O contrato mais líquido do petróleo Brent, referência para o mercado internacional, para o mês de agosto, foi encerrado com um aumento de 1,25%, atingindo o valor de US$ 94,25 por barril, na Intercontinental Exchange (ICE), localizada em Londres.
Por sua vez, na New York Mercantile Exchange (Nymex), nos Estados Unidos, o contrato do petróleo West Texas Intermediate (WTI) para o mês de julho fechou com um avanço de 0,84%, alcançando o valor de US$ 91,30 por barril.
O Que Derrubou o Petróleo?
Durante a madrugada de segunda-feira, os preços do petróleo chegaram a disparar mais de 5% em virtude do agravamento das tensões entre Israel e Líbano.
Na mesma data, as forças israelenses confirmaram a realização de um ataque ao complexo petroquímico de Mahshahr, situado no sudoeste do Irã, além de estarem envolvidos em ataques a alvos militares.

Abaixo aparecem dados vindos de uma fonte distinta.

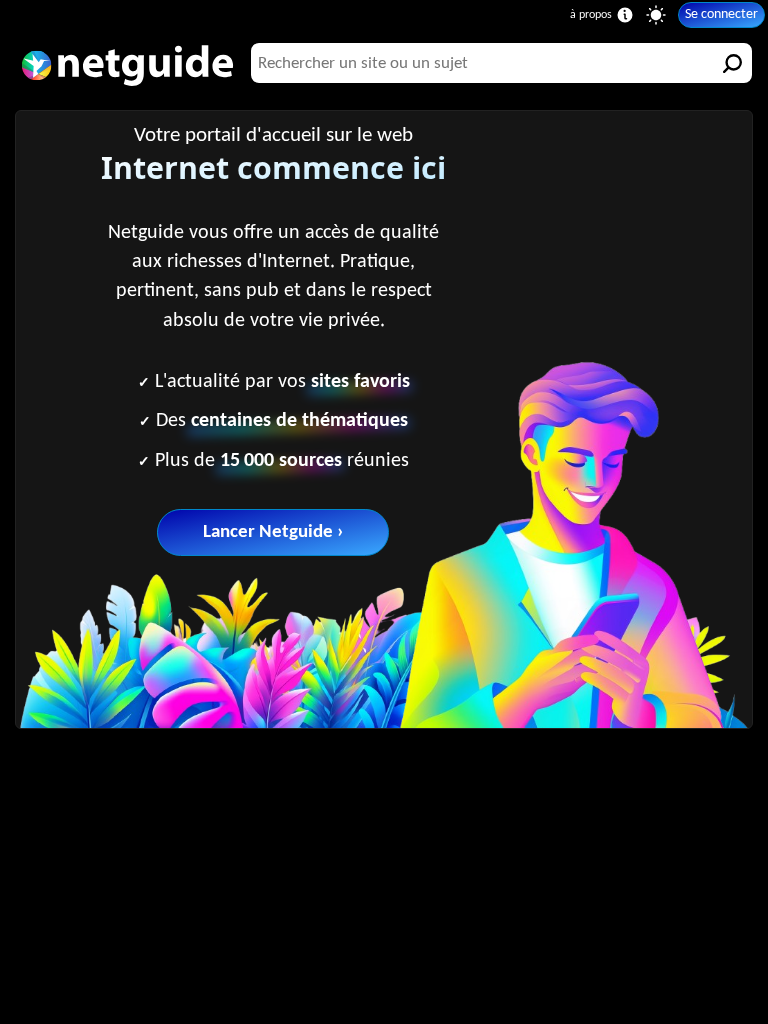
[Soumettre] (732, 63)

Um funcionário da província do Irã informou à agência de notícias semi-oficial Fars que partes da unidade do complexo petroquímico foram danificadas.

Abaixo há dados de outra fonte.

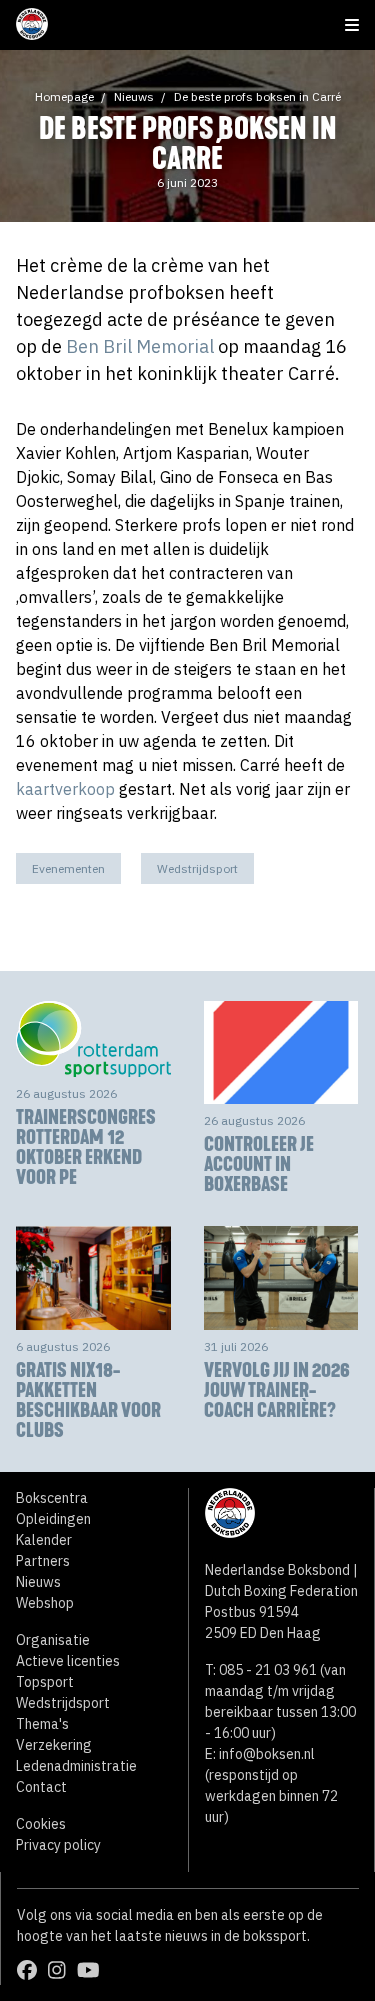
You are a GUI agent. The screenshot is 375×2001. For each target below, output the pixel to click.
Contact (41, 1787)
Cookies (41, 1824)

O primeiro-ministro do Líbano, Nawaf Salam, declarou que Israel havia realizado quase 3.500 ataques aéreos no país e centenas de explosões controladas desde a declaração de cessar-fogo feita pelos EUA em 16 de abril.
Contudo, no final da manhã, a valorização dos preços começou a perder força após a notícia de que Israel suspendeu os ataques seguindo intervenções do presidente dos Estados Unidos, Donald Trump.

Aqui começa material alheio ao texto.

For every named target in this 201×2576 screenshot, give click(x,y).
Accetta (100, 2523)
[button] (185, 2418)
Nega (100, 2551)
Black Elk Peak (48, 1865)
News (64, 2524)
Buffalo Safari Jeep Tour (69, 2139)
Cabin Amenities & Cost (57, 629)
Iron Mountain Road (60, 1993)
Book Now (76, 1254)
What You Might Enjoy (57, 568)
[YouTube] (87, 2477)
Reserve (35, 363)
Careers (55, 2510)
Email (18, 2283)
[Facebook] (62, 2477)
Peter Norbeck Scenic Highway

Trump reiterou que Irã e Israel estão buscando um acordo de cessar-fogo e acrescentou que as negociações entre os EUA e o Irã para um acordo final estão progredindo.
Projeções Futuras
De acordo com a avaliação do banco UBS BB, os preços da commodity devem se manter elevados por um período mais longo, mesmo com o eventual término dos conflitos no Oriente Médio.
O banco projetou que o preço do barril do Brent pode chegar a US$ 90 em 2026 e a US$ 80 em 2027, em um contexto de oferta restringida e estoques globais que se encontram em níveis historicamente baixos.
Os analistas indicam que o choque de oferta gerado pelas tensões geopolíticas alterou significativamente o panorama para as commodities, substituindo a ideia anterior de valorização impulsionada pela demanda por um cenário marcado pela escassez de oferta.